Türkiye ile Yunanistan 100 yıl önce savaşıyordu. Savaş, Yunanistan’ın, İngiltere’nin de teşvikiyle 19 Mayıs 1919’da İzmir’i işgal etmesiyle başlamıştı. Türkiye’nin Kurtuluş Savaşı, 98 yıl önce 30 Ağustos 1922’de Yunanistan’ın da “Küçük Asya Felaketi” oldu.
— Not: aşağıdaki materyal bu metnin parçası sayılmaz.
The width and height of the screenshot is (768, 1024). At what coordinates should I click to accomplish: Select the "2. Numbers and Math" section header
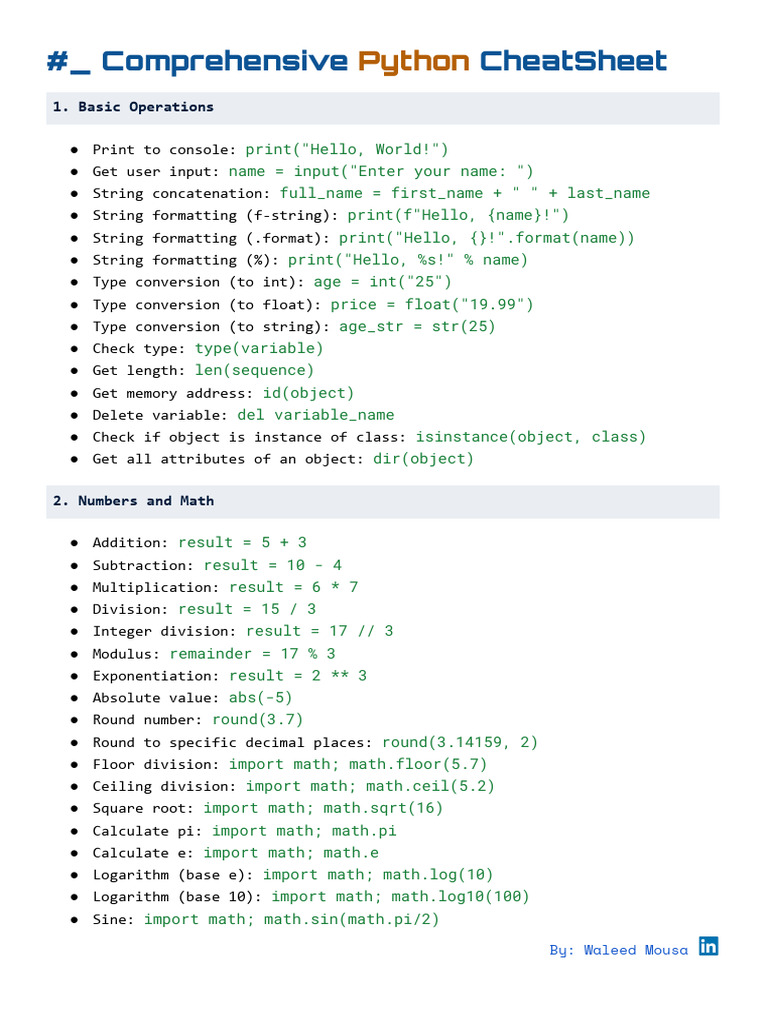point(133,500)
Savaş sonrası Türkiye Cumhuriyeti kuruldu.

On binlerce kişinin hayatına mal olan ve milyonlarca insanın mübadele edilmesiyle son bulan savaştan 12 yıl sonra hiç beklenmedik bir şey oldu.


Savaşta yenik düşen Yunanistan’ın önderi Eleftherios Venizelos, 1934’te savaşın galibi Mustafa Kemal Atatürk’ü Nobel Barış Ödülü’ne aday gösterdi.

Türk-Yunan Dostluk ve İşbirliği Anlaşması

Venizelos, 1930’da heyetiyle birlikte Ankara’yı ziyaret etmiş, Ankara Palas’ta verilen davette Mustafa Kemal Atatürk ile “başbaşa” görüşmüş ve dönemin başbakanı İsmet İnönü’yle Türk-Yunan Dostluk ve İşbirliği Anlaşması’nı imzalamıştı. (Dönemin Yunan gazetelerine göre, Venizelos’a Ankara ziyaretinde eşlik edenler, Atatürk’ün Yunanistan Başbakanı ile yaptığı görüşmede fevkalade iyi Yunanca konuştuğunu öne sürmüştü)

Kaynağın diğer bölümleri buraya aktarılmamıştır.